**What is expected**
Track down each line below containing the string "button" and copy it.

(Stored records)
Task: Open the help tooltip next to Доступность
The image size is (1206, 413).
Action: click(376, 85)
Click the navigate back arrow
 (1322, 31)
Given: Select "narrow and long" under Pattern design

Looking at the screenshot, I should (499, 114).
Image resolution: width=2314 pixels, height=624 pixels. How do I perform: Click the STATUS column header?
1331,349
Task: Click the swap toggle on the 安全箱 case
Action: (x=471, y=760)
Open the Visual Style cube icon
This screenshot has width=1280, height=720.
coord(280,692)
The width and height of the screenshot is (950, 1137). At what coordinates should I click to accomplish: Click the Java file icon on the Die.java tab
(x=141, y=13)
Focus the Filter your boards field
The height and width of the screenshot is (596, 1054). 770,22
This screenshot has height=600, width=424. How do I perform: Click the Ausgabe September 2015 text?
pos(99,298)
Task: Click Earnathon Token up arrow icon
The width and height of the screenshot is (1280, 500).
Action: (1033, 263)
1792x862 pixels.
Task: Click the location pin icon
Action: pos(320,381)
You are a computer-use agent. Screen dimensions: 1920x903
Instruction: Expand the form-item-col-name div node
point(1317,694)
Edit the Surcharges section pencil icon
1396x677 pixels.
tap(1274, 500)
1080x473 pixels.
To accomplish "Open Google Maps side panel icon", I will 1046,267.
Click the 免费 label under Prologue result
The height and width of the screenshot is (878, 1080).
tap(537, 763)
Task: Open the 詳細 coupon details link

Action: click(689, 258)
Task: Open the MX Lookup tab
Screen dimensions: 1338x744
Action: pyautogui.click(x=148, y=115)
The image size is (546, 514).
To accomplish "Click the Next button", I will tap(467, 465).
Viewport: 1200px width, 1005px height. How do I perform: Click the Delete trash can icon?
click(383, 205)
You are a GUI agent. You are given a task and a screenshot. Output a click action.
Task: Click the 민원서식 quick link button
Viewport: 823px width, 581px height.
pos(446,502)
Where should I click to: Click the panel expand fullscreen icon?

**Response**
To accomplish "Click the Next button", I will tap(467, 465).
Task: Click the 민원서식 quick link button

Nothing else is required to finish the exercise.